------ SOURCE MATERIAL

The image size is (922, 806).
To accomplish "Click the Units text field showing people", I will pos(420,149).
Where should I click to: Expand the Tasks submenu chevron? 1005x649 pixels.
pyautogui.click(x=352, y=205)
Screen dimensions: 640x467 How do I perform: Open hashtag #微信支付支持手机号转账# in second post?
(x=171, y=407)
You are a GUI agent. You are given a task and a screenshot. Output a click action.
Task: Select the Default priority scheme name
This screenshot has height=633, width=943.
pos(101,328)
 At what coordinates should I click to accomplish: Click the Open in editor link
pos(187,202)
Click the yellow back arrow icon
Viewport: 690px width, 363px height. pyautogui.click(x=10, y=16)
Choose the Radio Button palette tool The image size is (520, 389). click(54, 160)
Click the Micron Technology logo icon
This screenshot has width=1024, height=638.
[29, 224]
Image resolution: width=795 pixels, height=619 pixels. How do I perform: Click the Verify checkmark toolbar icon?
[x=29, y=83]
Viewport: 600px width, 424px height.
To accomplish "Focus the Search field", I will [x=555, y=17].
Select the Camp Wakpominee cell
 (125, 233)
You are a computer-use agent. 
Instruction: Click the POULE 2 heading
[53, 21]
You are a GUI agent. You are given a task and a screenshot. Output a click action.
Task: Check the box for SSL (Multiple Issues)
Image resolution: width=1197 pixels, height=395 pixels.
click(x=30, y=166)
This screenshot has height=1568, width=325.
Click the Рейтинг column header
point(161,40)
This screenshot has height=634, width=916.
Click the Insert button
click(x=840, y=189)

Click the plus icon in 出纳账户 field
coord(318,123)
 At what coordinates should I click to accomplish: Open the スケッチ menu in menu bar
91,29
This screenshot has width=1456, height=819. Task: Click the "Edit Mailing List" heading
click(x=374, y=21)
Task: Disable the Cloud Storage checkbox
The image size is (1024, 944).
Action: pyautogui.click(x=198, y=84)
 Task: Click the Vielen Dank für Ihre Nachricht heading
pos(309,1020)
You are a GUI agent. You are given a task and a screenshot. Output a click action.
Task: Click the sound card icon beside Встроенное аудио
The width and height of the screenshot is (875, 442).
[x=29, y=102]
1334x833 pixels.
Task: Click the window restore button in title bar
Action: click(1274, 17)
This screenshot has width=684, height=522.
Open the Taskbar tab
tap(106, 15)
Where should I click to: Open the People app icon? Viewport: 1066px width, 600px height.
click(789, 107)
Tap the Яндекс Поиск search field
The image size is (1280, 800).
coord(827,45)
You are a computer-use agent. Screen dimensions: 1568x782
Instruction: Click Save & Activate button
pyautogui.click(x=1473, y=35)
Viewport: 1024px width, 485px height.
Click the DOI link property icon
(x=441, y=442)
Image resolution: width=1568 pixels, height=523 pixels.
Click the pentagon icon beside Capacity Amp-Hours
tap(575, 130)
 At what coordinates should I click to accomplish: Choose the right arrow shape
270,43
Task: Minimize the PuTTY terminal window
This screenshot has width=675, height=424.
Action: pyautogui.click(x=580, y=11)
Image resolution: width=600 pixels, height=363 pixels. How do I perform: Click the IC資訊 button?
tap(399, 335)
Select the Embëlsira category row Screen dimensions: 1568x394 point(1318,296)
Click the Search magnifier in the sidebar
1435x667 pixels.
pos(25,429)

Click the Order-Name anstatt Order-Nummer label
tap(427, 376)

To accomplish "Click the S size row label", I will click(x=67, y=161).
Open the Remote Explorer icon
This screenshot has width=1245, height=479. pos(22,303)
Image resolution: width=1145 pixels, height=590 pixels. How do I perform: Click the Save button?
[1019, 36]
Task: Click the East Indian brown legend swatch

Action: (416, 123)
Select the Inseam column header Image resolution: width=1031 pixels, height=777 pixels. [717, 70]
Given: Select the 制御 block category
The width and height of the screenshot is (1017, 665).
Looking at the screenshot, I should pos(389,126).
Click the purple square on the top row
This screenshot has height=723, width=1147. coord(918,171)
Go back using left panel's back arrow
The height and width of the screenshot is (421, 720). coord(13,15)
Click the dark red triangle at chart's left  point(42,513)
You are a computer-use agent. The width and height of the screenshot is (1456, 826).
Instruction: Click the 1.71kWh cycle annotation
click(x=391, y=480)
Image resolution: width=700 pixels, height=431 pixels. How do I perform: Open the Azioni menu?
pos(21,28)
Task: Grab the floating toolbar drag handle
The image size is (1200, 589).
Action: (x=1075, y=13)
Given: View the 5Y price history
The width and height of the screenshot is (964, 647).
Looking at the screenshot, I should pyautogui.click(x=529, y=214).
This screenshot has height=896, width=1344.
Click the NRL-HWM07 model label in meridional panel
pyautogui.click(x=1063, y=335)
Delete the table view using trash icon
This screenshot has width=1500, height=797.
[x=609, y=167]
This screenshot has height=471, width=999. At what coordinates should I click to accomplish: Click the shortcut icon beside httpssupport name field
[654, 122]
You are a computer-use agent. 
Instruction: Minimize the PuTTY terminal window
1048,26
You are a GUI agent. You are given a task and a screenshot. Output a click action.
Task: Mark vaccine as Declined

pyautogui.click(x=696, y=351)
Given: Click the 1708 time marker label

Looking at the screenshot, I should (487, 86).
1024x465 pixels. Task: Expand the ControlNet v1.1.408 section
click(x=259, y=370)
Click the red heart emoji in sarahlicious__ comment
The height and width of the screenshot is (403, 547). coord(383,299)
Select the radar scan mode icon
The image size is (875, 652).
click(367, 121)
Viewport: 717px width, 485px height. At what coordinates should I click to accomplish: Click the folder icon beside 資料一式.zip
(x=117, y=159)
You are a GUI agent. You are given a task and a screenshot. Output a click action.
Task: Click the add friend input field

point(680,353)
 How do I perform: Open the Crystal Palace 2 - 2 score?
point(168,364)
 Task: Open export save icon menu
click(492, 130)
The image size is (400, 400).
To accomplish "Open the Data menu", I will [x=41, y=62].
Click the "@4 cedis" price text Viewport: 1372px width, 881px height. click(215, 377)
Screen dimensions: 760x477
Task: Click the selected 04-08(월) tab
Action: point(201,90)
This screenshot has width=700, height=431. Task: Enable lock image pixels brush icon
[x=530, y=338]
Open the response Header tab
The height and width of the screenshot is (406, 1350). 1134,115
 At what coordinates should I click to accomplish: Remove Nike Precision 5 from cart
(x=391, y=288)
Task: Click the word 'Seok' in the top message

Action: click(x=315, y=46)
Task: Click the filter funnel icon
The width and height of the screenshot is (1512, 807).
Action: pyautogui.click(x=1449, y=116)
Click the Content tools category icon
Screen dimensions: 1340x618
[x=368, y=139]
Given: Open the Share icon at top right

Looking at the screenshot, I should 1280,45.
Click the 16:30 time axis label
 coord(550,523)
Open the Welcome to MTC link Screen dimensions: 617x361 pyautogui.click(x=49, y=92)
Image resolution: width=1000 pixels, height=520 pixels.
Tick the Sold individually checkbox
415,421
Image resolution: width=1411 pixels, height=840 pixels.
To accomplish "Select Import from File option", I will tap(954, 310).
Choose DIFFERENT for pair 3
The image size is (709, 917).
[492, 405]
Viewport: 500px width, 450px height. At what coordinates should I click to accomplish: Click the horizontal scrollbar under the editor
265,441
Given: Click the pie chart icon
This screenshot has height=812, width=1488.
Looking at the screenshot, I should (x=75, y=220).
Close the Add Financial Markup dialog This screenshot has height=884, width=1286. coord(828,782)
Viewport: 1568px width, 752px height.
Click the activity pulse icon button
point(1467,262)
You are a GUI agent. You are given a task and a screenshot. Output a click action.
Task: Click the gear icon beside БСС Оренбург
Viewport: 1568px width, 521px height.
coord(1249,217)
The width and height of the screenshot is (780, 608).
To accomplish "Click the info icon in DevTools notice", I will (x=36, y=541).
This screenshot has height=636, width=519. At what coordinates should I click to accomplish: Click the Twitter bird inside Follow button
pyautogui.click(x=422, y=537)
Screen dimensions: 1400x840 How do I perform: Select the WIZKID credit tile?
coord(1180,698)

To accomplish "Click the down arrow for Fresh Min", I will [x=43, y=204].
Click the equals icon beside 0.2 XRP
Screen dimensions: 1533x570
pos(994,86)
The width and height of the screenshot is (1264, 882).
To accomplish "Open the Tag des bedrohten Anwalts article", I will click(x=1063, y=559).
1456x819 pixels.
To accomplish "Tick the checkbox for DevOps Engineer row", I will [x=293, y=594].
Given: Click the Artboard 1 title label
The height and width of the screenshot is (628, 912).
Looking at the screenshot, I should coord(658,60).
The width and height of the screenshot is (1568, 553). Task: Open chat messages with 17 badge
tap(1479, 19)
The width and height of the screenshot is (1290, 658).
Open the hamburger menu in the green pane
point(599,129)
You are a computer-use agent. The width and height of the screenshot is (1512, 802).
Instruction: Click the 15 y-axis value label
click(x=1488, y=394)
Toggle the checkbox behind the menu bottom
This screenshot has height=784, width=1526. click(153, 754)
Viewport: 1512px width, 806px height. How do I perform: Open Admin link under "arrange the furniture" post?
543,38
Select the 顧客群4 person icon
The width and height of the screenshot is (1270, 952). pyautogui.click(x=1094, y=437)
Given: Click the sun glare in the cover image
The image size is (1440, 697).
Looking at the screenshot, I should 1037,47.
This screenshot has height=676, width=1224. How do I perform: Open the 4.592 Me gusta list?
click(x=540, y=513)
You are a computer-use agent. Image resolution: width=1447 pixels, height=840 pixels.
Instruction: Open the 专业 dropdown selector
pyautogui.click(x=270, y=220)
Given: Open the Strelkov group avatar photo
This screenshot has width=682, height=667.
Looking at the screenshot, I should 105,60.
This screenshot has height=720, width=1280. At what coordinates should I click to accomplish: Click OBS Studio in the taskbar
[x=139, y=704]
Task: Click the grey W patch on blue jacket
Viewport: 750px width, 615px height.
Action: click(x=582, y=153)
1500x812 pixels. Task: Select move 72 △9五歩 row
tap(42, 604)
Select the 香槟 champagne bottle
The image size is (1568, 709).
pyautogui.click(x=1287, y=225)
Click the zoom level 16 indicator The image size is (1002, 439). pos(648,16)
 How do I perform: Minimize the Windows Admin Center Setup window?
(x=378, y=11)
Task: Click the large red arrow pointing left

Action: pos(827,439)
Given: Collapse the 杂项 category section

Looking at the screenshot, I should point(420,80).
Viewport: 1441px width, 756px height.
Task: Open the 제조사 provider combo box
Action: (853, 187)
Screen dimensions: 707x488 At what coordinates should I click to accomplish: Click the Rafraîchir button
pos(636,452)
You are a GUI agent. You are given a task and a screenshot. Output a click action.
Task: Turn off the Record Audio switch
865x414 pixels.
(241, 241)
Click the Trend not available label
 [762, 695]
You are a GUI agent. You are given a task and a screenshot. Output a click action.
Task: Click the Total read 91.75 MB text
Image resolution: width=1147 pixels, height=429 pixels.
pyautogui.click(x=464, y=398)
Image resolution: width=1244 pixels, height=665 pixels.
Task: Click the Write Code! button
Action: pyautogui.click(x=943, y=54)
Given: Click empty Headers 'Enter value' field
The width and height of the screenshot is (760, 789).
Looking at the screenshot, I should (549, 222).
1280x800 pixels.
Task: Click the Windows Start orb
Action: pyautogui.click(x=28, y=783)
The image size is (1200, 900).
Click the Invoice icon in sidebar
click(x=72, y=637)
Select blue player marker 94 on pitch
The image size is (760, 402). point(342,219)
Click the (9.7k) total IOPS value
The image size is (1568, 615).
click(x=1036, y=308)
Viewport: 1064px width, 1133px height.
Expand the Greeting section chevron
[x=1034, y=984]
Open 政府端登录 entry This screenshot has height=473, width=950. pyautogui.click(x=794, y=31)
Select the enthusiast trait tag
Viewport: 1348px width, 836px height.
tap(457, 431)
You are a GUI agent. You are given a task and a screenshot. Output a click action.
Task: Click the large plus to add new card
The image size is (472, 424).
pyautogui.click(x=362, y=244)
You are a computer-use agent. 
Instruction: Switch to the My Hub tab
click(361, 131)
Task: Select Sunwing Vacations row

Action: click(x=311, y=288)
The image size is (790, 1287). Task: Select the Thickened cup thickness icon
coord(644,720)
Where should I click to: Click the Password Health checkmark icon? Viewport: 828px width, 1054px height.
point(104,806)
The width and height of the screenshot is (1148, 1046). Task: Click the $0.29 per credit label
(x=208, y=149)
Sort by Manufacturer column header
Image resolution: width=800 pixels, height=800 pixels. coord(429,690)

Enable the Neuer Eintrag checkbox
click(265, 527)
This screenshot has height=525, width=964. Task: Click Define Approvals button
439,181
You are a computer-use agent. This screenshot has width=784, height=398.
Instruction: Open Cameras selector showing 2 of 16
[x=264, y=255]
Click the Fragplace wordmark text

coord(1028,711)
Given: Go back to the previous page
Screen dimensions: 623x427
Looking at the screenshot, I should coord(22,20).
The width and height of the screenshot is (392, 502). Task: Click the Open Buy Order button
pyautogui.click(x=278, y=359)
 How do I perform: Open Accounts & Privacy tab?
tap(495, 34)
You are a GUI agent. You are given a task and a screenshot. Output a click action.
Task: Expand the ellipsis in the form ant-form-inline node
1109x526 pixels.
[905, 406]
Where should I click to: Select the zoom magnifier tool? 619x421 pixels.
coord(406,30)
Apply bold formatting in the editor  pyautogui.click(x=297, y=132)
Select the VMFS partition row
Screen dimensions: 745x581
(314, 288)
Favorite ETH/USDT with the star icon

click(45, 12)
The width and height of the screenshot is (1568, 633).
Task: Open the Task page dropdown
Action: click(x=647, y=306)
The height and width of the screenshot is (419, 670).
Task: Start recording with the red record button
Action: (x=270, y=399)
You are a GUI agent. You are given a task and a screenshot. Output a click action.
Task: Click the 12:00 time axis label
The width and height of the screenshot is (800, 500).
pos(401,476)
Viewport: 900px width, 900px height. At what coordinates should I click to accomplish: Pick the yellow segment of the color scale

------------

THE TASK —
What is needed is the number of lines in the data that hold the word "chart", with nothing added.

RESULT BELOW —
2